Schlange stehen, staunen, Trump-Demo

Nachdenken, innehalten? Vielleicht beim Warten auf die Metro ...

Nachdenken, innehalten? Vielleicht beim Warten auf die Metro …

Ganze Sätze zu schreiben, dafür ist in New York City eigentlich keine Zeit. Und überhaupt: Zeit, ein Fremdwort, nein, ein Fremdkörper in dieser Stadt. Darüber redet man nicht. Zeit, dafür hat man keine Zeit. Sie spielt keine Rolle. New York hat sich längst selbst überholt. “The City, that never sleeps.” Um dorthin zu gelangen, müssen wir aber zunächst einreisen. Das dauert. Wir stehen Schlange, gut zwei Stunden. Mit uns tun das gut 300 andere Reisende. Sie alle wollen dahin, wo es keine Zeit gibt. Ich komme mir ein bisschen vor wie Momo.

Cops und Demonstranten überall. Das stimmt mich zuversichtlich.

Der Bus lässt uns an der Grand Central raus. Von hier sind es nur noch gut 15 Gehminuten zum Hotel. Wir geraten mitten in die Anti-Trump-Demo. Denn Trump ist heute im “Grand Hyatt” um die Ecke, wie wir später in den TV-News erfahren. Die “Grand Old Party”, die Republikaner, sie veranstalten dort eine Fundraiser-Gala. Das gefällt vielen Menschen offensichtlich nicht. Cops und Demonstranten überall. Das stimmt mich zuversichtlich. Es gibt also noch Hoffnung für dieses Land. Wir laufen mit unserem Gepäck mitten durch die Demo, die hier nicht auf abgesperrten Straßen stattfindet, wie man das aus Europa kennt, sondern oft auf dem Gehweg. Das stört keinen. Auch uns nicht. Von links schreit mir eine Amerikanerin “Racist” ins Ohr. Mein Trommelfell übersteuert dabei etwas und ich weiß, das war nicht für mich gemeint. Ihr Wutausbruch richtet sich gegen irgendjemanden rechts neben mir, vermutlich einen Cop oder so.

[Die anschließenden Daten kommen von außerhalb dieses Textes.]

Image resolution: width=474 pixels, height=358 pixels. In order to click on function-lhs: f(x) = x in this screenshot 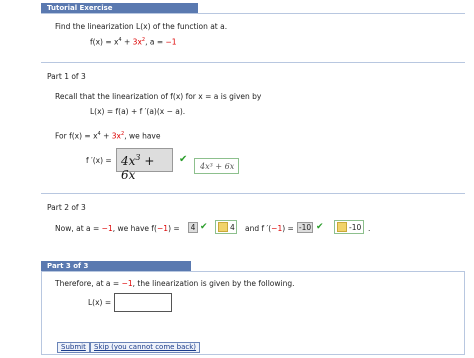, I will do `click(104, 42)`.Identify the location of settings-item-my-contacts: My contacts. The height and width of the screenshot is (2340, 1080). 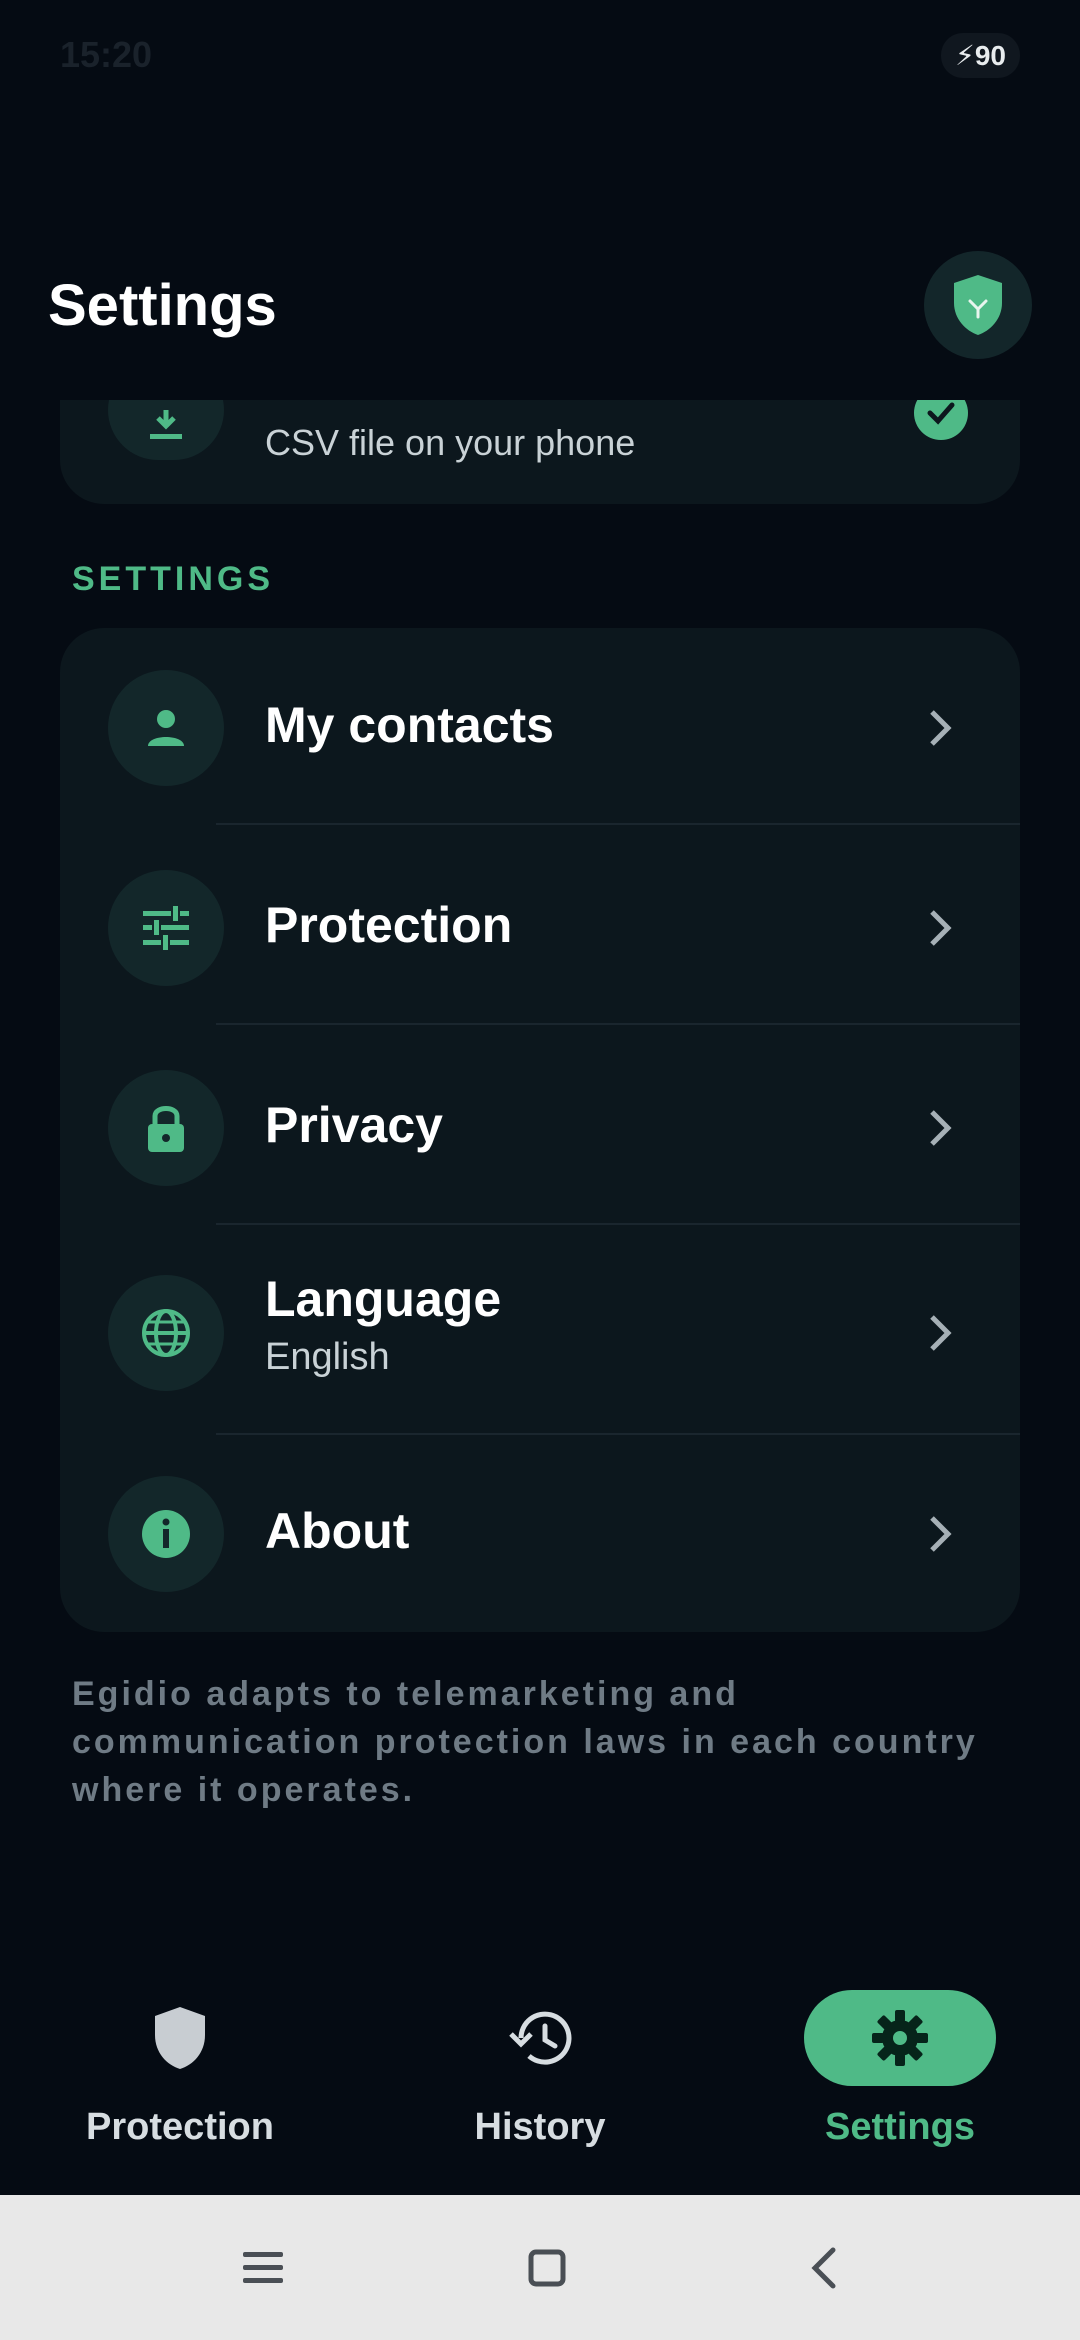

Diese Stadt, sie “f***t” dein Gehirn. Und Du findest es gut.

Tag eins. Frühstück im Cafe Oxford auf der Lexington Av. Subway-Ticket kaufen. Stadtrundfahrt durch Downtown. Greenwich, Financial District, Ground Zero, Empire State, New YorkMeetpacking District, Chelsea, Times Square … es nimmt kein Ende. Rauf aufs Empire State. Glotzen, anders kann man es nicht beschreiben. Tour des Staunens. Abendessen in Little Italy. Endlich haben wir Zeit etwas durchzuschnaufen. Diese Stadt, sie “f***t” dein Gehirn. Und du findest es gut. Weil du so etwas noch nie gesehen hast. Es wäre gut, wenn du jetzt auf dem Höhns-Keller in Tiefenellern sitzen würdest und darüber mal bei einem Seidla in Ruhe nachdenken könntest. Aber, keine Zeit, sich darüber einen Kopf zu machen. Tag zwei. Es geht weiter.